[Given problem 1] Could you write out the part of the cohousing article that begins at the words "Cohousing projects in" and stops after "and living costs.", keeping every word and mark unchanged?
[Given problem 2] Will you give the whole listing that follows the cohousing article again, line for line and unchanged, but without the pictures?
··· Document extract
Cohousing projects in Yorkshire are creating a happier and healthier way to live but funding them is not easy. Sharon Dale reports. Pictures by Paul Horobin.
Fed-up of waiting for politicians to fix Britain’s “broken housing market”, innovative DIY’ers have been busy building their own small-scale solutions. Among them is cohousing, a property panacea gaining ground in Yorkshire thanks to its ability to create caring sharing communities.
Often misinterpreted as a kind of commune, cohousing has reinterpreted some of those hippy ideals while ditching others that clearly did not work. Now each household has its own self-contained private home, along with community space, where residents can come together, share activities and occasionally eat together. The UK Cohousing Network, which promotes awareness of this new way of living, says this reduces isolation and living costs.
······
··· Dataset content
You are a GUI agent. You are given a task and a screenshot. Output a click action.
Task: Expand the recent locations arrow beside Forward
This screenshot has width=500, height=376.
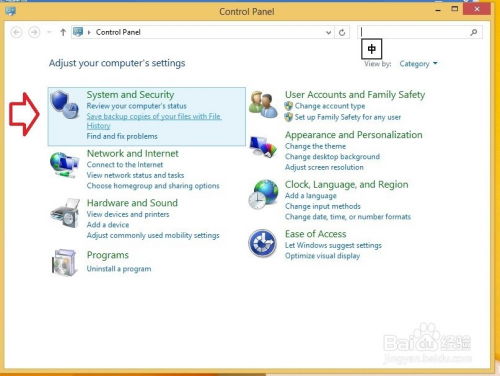[49, 32]
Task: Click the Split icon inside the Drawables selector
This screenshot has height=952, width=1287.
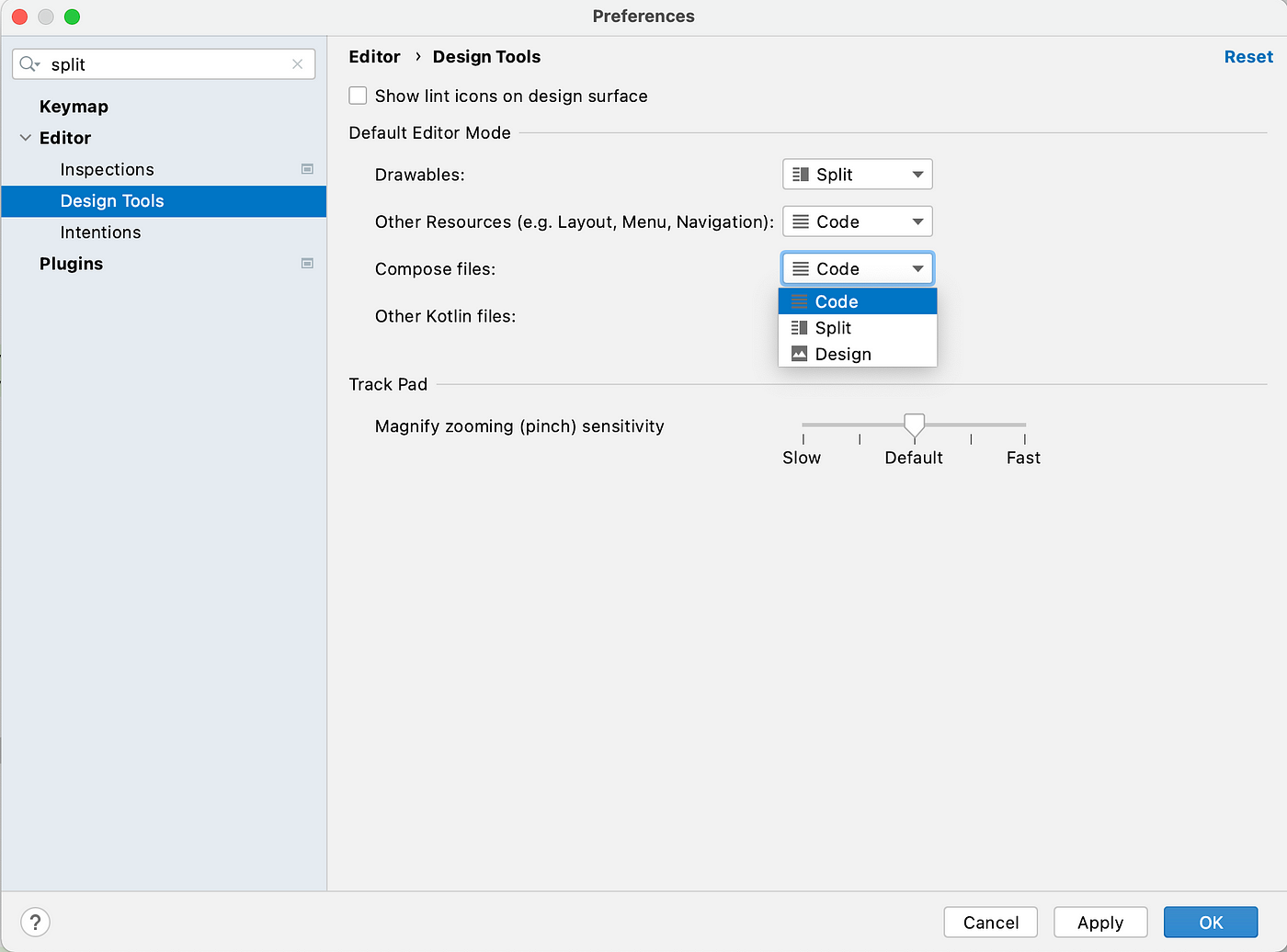Action: click(x=801, y=174)
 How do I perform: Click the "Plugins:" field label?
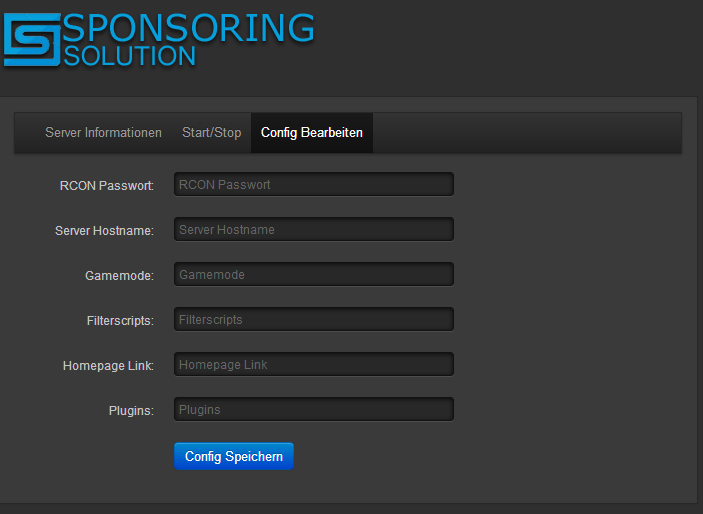pos(131,410)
······
[Correct answer 1]
Cohousing projects in Yorkshire are creating a happier and healthier way to live but funding them is not easy. Sharon Dale reports. Pictures by Paul Horobin.
Fed-up of waiting for politicians to fix Britain’s “broken housing market”, innovative DIY’ers have been busy building their own small-scale solutions. Among them is cohousing, a property panacea gaining ground in Yorkshire thanks to its ability to create caring sharing communities.
Often misinterpreted as a kind of commune, cohousing has reinterpreted some of those hippy ideals while ditching others that clearly did not work. Now each household has its own self-contained private home, along with community space, where residents can come together, share activities and occasionally eat together. The UK Cohousing Network, which promotes awareness of this new way of living, says this reduces isolation and living costs.

[Correct answer 2]
You are a GUI agent. You are given a task and a screenshot. Output a click action.
Task: Expand the recent locations arrow beside Forward
This screenshot has width=500, height=376.
[49, 32]
Task: Click the Split icon inside the Drawables selector
This screenshot has height=952, width=1287.
Action: click(x=801, y=174)
 How do I perform: Click the "Plugins:" field label?
pos(131,410)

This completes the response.